In diesen Tagen der Corona-Pandemie haben wir einige wichtige Schlagwörter immer wieder gehört und gelesen – es könnten „Wörter des Jahres“ werden: 

LOCKDOWN: Ausgangssperre. To lock heißt im englischen: zusperren; lock down – ganz zusperren. Wir waren jetzt viele Wochen eingesperrt, haben uns verriegelt aus Angst vor dem Virus.
Auch die Jünger Jesu haben sich nach dessen grausamen Kreuzestod verbarrikadiert, sich eingesperrt aus Angst, sie könnten auch getötet werden. Angst sperrt immer zu. Die Angst hat schon in ihrem Wort die Enge.
Pfingsten, das Fest des Hl. Geistes, will uns diese Angst nehmen. Da öffnen sich die Herzen der Apostel und aller, die da im Obergemach in Jerusalem versammelt waren. Sie verstehen auf einmal die Sprachen der anderen, sie öffnen sich. Alle verstehen einander. Sie sprechen die Sprache der Liebe. Keine social distance mehr.
Natürlich müssen wir heute in dieser Zeit der noch immer andauernden Pandemie Vorsicht und Verantwortung walten lassen und aufgrund des Virus räumlich noch etwas Abstand halten. Aber wichtig ist, dass sich unsere Herzen öffnen, und wir auf die anderen zugehen: das kann auch über Telefon oder andere social medias sein.

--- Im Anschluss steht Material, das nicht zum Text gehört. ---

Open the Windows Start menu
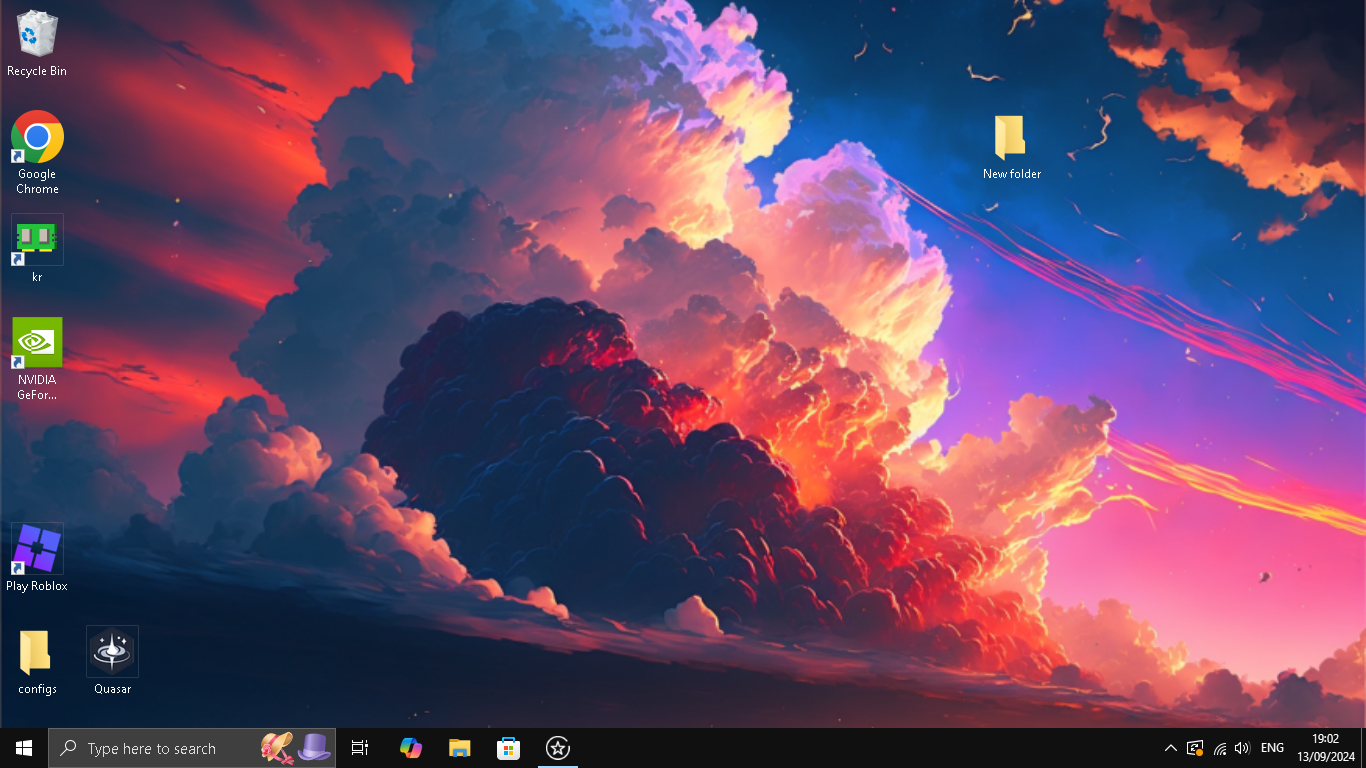This screenshot has height=768, width=1366. tap(24, 748)
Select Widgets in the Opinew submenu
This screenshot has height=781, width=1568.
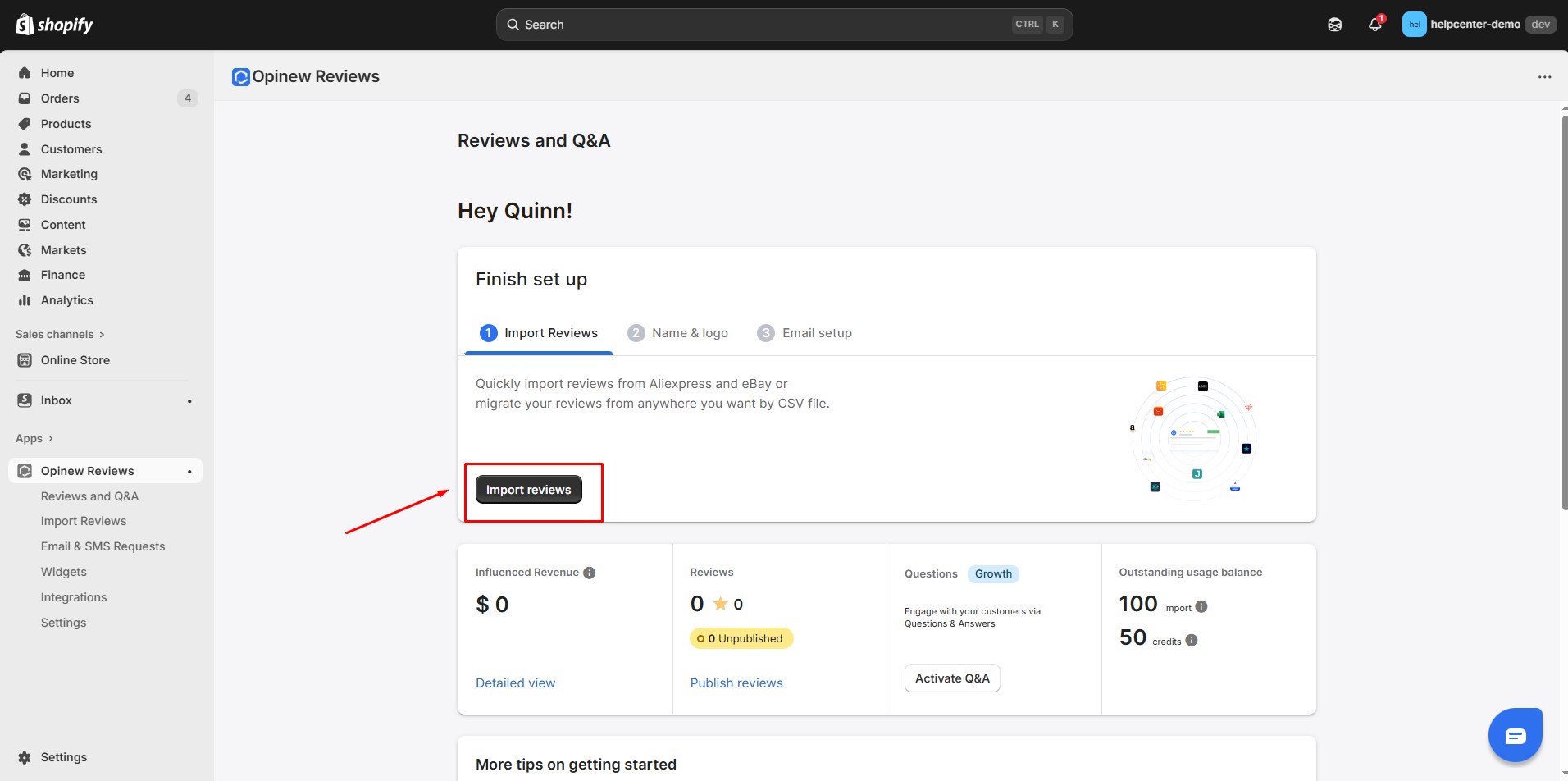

Ein weiteres Schlagwort: HOCHFAHREN.
Jetzt in dieser Zeit der Lockerungen muss alles hochgefahren werden: Gasthäuser, Restaurants und Hotels, Schulen und Geschäfte werden wieder geöffnet; aber vor allem die Wirtschaft muss hochgefahren werden. Darüber sind wir froh und dankbar.
Pfingsten ist die Botschaft, dass der in den Himmel hochgefahrene Christus uns seinen Geist schenkt, den Geist der Liebe. Das heißt für uns: jetzt geht es darum, Solidarität hochzufahren – besonders mit denen, die in anderen Ländern noch stärker als wir in großer Not sind: Solidarität mit den Flüchtlingen, mit den Verfolgten, mit denen von Natur-Katastrophen Betroffenen, mit den Hungernden. In vielen Ländern werden Menschen nicht nur vom Coronavirus bedroht, sondern gleichzeitig von Hunger und Krieg. Solidarität auch im eigenen Land mit denen, die ihre Arbeit verloren haben, bei denen das Unternehmen in Konkurs gegangen ist, die jetzt jeden Euro dreimal umdrehen müssen.
Pfingsten das Fest des Hochfahrens der Nächstenliebe.

Und das dritte Schlagwort: ANSTECKUNG.
Wir leben immer noch in der permanenten Angst, wir könnten vom Virus oder sonst einer Krankheit angesteckt werden.
Der Heilige Geist möchte uns Getaufte und Gefirmte anstecken mit dem Virus der Liebe, der Empathie, der Versöhnung, des Teilens, der Aufmerksamkeit für die anderen. Daran werden wir immer wieder erinnert, wenn wir bei uns oder anderen mit Weihwasser das Kreuzzeichen machen: Wir sind Getaufte, das heißt, vom Geist Gottes erfüllte Söhne und Töchter dieses liebenden und barmherzigen Vaters. Lassen wir uns anstecken vom Heiligen Geist, der uns hilft, das Böse zu unterlassen und Gutes zu tun.
In der vierten Strophe des aus dem 9. Jahrhundert stammenden Pfingsthymnus „Veni, creator Spiritus“ beten wir: „Entflamme Sinne und Gemüt, dass Liebe unser Herz durchglüht und unser schwaches Fleisch und Blut in deiner Kraft das Gute tut“.